What Should You Do If You Administer the Shock and Nothing Happens?

When an automated external defibrillator (AED) delivers a shock during sudden cardiac arrest, the immediate hope is for the patient to regain consciousness or begin moving. It is common, however, for the patient to remain unresponsive and still lack normal breathing after the energy delivery. This lack of response does not signify failure but signals the necessity to proceed immediately to the next phase of the resuscitation protocol. The standardized, time-sensitive sequence of actions that follow a shock are designed to maximize blood flow to the brain and heart while preparing for the AED’s next analysis.

The Immediate Next Step: Resume Compressions

The most important action after a defibrillation shock, if the patient remains unresponsive, is to restart chest compressions without delay. Prolonged pauses in cardiopulmonary resuscitation (CPR) allow pressure within the chest to drop significantly, halting blood flow to vital organs. Guidelines stress that the pause between shock delivery and the resumption of compressions should be less than ten seconds. Starting compressions instantly helps circulate oxygenated blood and metabolic fuel that remains in the system.

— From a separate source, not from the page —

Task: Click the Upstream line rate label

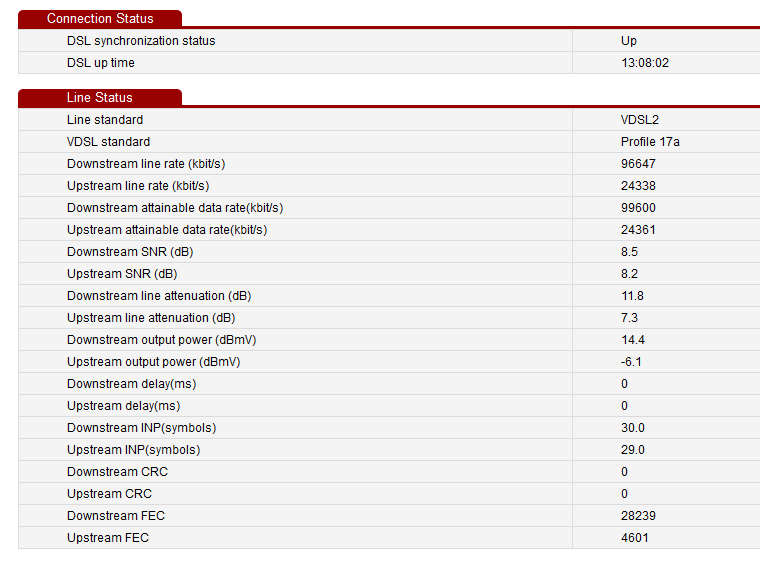Action: pos(138,186)
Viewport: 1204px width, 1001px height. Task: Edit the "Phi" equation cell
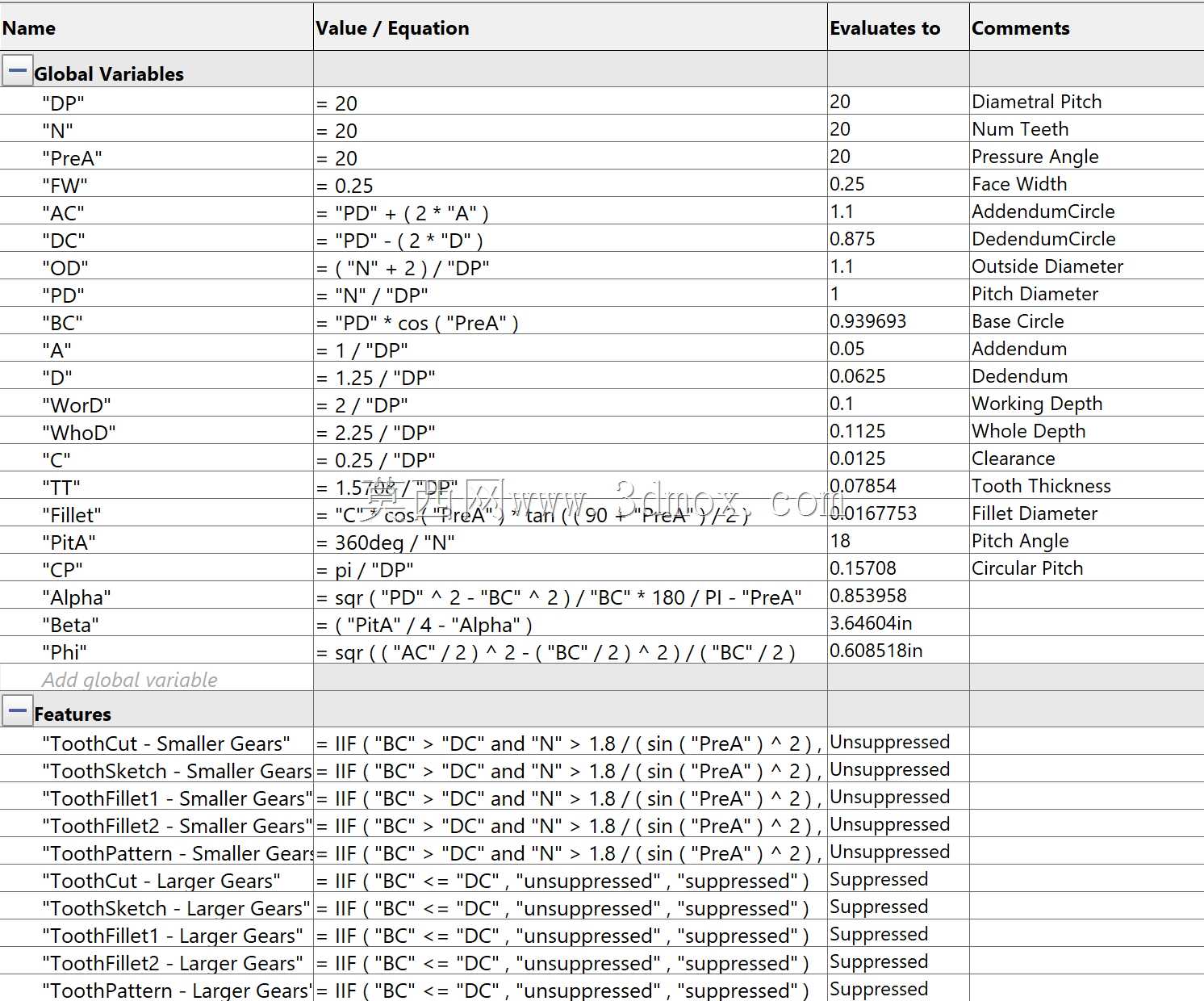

Rescuers must focus on delivering high-quality CPR. High-quality compressions are defined by specific metrics for both rate and depth. The compression rate should be between 100 and 120 pushes per minute. For an adult patient, the compression depth should be at least two inches (five centimeters), but should not exceed 2.4 inches (six centimeters).

The technique also requires the rescuer to allow the chest to fully recoil after each compression. Full chest recoil permits the heart to refill with blood before the next push, which is essential for maintaining coronary perfusion pressure. Rescuers should avoid leaning on the chest during the relaxation phase to ensure this complete elastic recoil. If the rescuer is trained and willing, chest compressions are combined with rescue breaths at a ratio of 30 compressions to two breaths for an adult patient without an advanced airway.

Two-Minute Cycle and Reanalysis

The immediate resumption of compressions marks the beginning of the next two-minute cycle of CPR. This two-minute interval is a standardized period during which continuous, uninterrupted CPR is performed to circulate blood. The AED will often provide voice prompts and a metronome feature to help the rescuer maintain the correct rate and rhythm throughout this period. During this time, the AED is actively monitoring the patient’s heart rhythm through the attached electrode pads.

At the end of the two-minute cycle, the AED automatically initiates a re-analysis of the heart’s electrical activity, known as a rhythm check. The device will instruct all rescuers to stand clear of the patient to prevent interference with the electrical reading. This analysis pause, which should be kept as brief as possible, determines the next course of action. If the heart is still in a shockable rhythm, the AED will advise a second shock, and the rescuer will follow the prompts to deliver it.

If the AED determines the rhythm is non-shockable, such as a flat line (asystole) or pulseless electrical activity (PEA), it will advise “No Shock Advised.” In either case—whether a shock is delivered or not advised—the rescuer is immediately instructed to resume the two-minute cycle of chest compressions. This repeating process of CPR, analysis, and shock (if advised) continues until professional emergency medical services (EMS) arrive.

Maintaining Quality CPR and Handover

During prolonged resuscitation, maintaining the quality of chest compressions becomes increasingly difficult due to rescuer fatigue. To combat the decline in compression effectiveness, rescuers should switch roles, or “compressors,” approximately every two minutes, coinciding with the AED’s rhythm check. Switching rescuers ensures that the compressions remain within the optimal rate and depth parameters, which directly impacts the patient’s chances of survival.

Effective communication with the 911 dispatcher is important for coordinating the arrival of professional help. Once EMS professionals arrive, a concise and organized handover of care is necessary, often while compressions are still ongoing. The incoming team requires specific pieces of information to guide their advanced care immediately.

Handover Information

The information provided to EMS should include:

  • The estimated time the cardiac arrest occurred.
  • Whether the arrest was witnessed.
  • How long bystander CPR has been administered.
  • The total number of shocks delivered by the AED.
  • The patient’s rhythm findings (shockable or non-shockable).

This coordinated transfer of information and care ensures that bystander efforts are continued seamlessly by the medical team.